▶ [ACTION ITEM]
Only the count is expected: the number of lines below that contain "agent".

Data entries:
▽
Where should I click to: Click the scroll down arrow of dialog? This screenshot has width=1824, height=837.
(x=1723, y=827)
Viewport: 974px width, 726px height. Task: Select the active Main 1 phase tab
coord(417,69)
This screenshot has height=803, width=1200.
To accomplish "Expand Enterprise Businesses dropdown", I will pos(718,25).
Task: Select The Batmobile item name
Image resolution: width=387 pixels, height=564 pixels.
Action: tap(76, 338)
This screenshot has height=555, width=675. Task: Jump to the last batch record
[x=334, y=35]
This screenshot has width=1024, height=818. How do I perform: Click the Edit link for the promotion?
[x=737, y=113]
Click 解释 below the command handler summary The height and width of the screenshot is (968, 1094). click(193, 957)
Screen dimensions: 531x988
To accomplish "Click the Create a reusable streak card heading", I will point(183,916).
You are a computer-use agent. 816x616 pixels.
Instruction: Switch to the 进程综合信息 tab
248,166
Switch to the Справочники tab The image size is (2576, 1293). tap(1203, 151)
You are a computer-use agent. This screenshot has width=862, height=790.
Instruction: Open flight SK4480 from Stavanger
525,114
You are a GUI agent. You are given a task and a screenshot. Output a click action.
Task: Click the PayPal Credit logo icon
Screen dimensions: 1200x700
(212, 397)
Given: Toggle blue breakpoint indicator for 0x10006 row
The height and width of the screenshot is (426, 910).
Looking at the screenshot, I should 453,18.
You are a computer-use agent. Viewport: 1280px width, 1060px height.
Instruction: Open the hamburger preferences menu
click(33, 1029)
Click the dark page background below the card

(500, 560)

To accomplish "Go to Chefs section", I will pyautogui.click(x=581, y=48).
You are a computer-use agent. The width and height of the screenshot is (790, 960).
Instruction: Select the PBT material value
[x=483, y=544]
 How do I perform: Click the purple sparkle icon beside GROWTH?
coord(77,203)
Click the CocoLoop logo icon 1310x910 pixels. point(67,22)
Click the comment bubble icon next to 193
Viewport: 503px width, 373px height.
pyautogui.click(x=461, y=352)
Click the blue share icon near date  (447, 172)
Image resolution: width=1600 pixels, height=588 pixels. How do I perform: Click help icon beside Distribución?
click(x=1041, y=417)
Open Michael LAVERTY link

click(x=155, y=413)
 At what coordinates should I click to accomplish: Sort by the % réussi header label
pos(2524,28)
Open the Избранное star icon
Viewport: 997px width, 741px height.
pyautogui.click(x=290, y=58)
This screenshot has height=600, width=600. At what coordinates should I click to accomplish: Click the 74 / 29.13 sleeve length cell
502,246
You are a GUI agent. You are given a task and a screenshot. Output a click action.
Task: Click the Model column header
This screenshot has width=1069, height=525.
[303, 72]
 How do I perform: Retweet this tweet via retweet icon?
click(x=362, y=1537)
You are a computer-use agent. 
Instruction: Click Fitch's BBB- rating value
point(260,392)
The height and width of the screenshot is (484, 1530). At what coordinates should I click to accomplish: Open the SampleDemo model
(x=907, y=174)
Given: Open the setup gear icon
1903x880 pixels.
△
▶ [OUTPUT]
7